◆ THE INPUT
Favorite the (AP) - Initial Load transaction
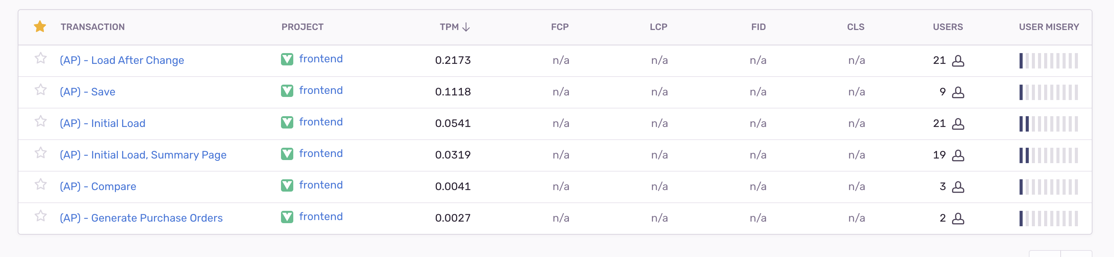This screenshot has height=257, width=1114. click(x=40, y=121)
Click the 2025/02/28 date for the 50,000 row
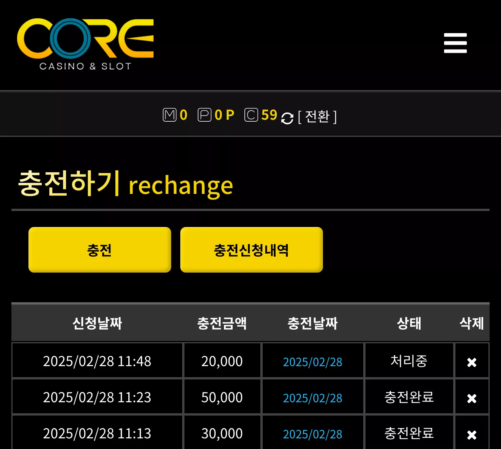The height and width of the screenshot is (449, 501). pos(313,398)
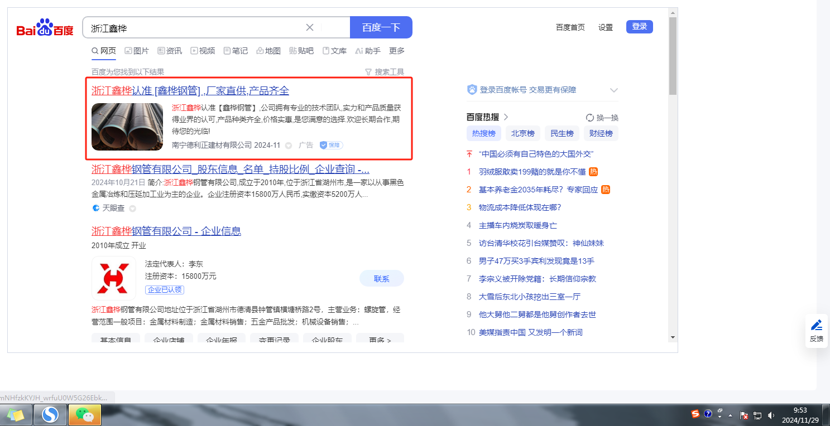The height and width of the screenshot is (426, 830).
Task: Expand the 登录百度帐号 panel chevron
Action: coord(614,90)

◆ YOUR ASSIGNMENT
Aside from the pictures, repeat the listing exactly.

◆ WRITTEN SOLUTION
Favorite the (AP) - Initial Load transaction
This screenshot has height=257, width=1114. click(x=40, y=121)
Click the 2025/02/28 date for the 50,000 row
The height and width of the screenshot is (449, 501). pos(313,398)
The height and width of the screenshot is (426, 830).
Task: Expand the 登录百度帐号 panel chevron
Action: coord(614,90)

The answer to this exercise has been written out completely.